<<<<

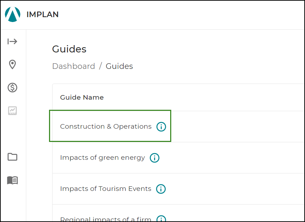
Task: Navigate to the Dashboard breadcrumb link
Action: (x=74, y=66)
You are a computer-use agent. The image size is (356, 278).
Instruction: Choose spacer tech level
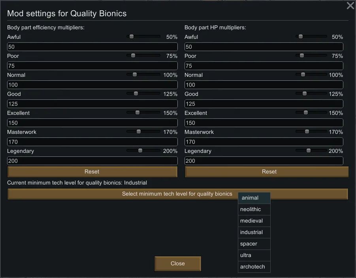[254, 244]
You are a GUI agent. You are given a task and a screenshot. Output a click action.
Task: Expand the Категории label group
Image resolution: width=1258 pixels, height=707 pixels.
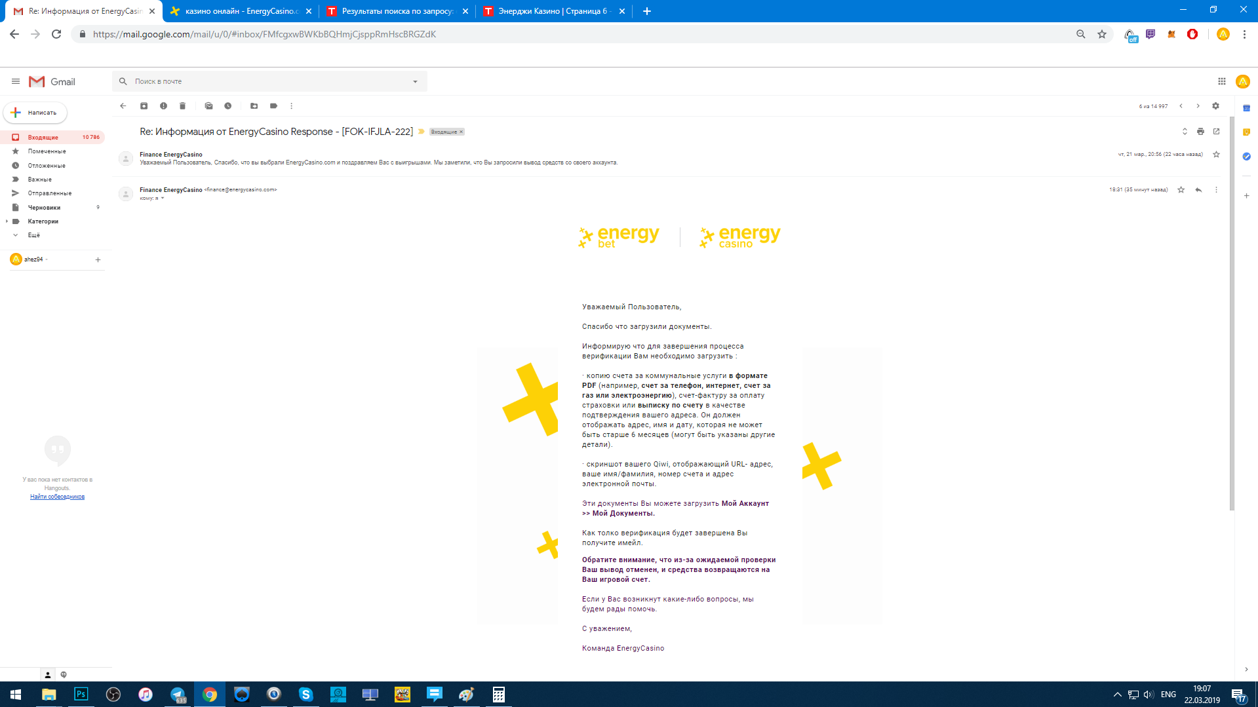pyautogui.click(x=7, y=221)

>>>>
<<<<

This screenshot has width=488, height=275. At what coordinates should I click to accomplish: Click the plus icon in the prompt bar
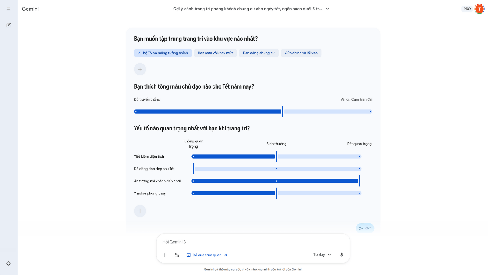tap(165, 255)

>>>>

Look over the material and return every line where the word "agent" is found.

You are a computer-use agent. The image size is (356, 278).
You are a GUI agent. You are given a task and a screenshot. Output a click action.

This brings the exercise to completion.